*Work required:* Copy exactly the lines that run from the line containing "Where should I click to: Increase" to the end of the material below, both ends included.

*Stored data:*
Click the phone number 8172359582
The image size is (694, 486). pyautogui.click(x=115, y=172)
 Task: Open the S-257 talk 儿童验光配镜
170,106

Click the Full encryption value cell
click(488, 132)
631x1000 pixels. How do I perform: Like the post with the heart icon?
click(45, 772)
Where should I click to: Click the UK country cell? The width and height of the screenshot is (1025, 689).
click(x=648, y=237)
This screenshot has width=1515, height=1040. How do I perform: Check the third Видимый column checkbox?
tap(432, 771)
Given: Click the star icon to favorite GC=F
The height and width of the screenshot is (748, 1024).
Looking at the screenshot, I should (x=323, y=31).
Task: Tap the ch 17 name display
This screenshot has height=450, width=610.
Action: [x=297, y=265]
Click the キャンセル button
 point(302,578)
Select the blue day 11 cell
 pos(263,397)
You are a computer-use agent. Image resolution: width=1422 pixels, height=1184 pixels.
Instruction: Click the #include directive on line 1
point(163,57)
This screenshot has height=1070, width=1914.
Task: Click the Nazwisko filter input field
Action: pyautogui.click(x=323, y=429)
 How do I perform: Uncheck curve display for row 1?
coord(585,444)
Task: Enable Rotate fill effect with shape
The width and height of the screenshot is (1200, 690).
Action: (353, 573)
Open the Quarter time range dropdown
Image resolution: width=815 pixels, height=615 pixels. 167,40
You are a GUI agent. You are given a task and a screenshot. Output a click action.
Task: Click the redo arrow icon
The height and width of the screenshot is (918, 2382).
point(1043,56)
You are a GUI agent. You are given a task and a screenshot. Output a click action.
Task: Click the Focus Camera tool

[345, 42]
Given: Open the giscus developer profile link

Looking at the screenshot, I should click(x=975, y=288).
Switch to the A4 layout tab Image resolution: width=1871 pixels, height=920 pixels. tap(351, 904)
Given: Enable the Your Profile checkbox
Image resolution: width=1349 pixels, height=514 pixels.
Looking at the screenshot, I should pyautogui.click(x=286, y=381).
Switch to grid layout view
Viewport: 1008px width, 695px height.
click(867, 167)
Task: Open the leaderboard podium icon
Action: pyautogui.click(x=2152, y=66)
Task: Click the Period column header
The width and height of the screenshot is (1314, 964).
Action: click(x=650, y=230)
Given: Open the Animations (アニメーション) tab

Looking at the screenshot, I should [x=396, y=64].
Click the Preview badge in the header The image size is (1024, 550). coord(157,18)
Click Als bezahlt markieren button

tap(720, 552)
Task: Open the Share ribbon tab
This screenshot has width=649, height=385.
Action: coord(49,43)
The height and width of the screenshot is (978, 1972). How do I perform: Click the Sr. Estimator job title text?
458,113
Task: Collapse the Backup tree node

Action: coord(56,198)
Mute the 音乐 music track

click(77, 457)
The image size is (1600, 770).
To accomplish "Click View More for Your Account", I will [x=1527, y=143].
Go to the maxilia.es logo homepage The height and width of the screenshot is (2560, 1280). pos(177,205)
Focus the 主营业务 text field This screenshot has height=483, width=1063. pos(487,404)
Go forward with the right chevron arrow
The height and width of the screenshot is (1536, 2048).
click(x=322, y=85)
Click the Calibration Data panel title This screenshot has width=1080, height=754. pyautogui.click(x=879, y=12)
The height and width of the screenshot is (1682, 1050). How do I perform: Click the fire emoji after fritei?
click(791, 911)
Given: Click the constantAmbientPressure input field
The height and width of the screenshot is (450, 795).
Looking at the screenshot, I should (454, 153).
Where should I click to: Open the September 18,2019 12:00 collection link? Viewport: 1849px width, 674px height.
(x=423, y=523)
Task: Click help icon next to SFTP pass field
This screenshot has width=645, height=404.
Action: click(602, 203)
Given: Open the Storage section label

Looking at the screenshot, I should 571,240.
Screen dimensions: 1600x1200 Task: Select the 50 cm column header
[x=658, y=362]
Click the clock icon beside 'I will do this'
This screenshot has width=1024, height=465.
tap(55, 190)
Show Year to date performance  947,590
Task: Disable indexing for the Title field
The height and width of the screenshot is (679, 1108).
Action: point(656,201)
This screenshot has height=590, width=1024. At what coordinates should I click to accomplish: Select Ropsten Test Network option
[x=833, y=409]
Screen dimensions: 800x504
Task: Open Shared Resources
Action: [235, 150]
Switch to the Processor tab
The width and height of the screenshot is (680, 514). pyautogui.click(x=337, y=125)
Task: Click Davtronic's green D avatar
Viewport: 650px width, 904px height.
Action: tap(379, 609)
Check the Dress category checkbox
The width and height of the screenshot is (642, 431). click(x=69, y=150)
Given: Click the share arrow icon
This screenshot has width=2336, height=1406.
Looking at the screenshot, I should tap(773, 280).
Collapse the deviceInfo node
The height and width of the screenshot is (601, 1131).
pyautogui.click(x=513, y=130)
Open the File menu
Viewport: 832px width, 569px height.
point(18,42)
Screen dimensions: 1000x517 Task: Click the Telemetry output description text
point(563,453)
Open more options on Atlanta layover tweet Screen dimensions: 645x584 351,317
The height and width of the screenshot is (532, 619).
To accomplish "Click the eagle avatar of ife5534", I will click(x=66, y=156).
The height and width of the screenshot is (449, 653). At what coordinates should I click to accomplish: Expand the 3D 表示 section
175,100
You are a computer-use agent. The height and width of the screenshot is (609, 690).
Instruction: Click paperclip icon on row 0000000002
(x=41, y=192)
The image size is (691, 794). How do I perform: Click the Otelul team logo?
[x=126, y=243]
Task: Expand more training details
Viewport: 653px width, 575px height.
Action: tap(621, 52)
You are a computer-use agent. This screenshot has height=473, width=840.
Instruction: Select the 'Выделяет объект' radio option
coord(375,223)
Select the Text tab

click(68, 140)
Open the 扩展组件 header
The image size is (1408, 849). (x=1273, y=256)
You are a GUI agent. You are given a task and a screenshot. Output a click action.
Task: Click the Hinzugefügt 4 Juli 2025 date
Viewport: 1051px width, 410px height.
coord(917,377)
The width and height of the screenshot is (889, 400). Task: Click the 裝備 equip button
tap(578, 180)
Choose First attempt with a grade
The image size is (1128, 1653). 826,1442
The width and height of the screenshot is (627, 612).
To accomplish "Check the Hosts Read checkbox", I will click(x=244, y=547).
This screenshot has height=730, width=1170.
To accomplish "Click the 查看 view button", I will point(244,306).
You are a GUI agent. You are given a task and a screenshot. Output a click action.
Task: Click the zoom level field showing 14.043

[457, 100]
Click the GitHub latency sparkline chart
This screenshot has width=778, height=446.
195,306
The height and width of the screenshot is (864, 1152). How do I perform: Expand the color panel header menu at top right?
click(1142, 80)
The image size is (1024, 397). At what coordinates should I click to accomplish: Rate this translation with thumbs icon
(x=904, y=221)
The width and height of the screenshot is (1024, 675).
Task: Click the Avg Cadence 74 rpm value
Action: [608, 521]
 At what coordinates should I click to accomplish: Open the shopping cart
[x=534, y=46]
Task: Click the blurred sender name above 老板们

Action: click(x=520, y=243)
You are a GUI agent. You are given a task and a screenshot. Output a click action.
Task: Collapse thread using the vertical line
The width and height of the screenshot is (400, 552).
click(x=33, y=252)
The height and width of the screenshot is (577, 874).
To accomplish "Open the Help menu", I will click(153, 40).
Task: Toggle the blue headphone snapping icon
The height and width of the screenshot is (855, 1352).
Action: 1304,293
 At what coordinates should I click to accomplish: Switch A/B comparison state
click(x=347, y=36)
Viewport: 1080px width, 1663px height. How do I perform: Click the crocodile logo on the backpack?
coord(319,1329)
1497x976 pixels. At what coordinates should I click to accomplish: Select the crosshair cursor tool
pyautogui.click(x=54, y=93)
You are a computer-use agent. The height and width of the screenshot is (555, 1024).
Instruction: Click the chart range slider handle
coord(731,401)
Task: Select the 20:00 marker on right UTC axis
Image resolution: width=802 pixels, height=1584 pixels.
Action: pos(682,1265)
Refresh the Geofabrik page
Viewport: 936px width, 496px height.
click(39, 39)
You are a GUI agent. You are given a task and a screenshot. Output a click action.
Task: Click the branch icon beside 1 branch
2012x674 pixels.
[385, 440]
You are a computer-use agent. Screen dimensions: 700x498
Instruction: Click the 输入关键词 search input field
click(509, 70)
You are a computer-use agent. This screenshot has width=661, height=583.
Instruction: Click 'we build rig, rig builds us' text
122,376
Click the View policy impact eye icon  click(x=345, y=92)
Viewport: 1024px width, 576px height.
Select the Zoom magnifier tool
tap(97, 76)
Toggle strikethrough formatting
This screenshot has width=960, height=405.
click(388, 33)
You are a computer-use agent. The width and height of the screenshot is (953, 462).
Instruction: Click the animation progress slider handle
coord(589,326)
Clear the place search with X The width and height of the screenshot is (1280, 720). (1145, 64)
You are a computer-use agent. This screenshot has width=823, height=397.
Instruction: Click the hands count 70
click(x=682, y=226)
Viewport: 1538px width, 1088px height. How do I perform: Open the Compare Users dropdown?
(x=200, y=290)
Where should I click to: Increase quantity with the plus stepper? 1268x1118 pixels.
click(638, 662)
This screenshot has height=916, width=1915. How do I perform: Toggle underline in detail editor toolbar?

*The completed task:*
Where should I click to: Increase quantity with the plus stepper? 1268x1118 pixels.
click(638, 662)
This screenshot has height=916, width=1915. How do I perform: Toggle underline in detail editor toolbar?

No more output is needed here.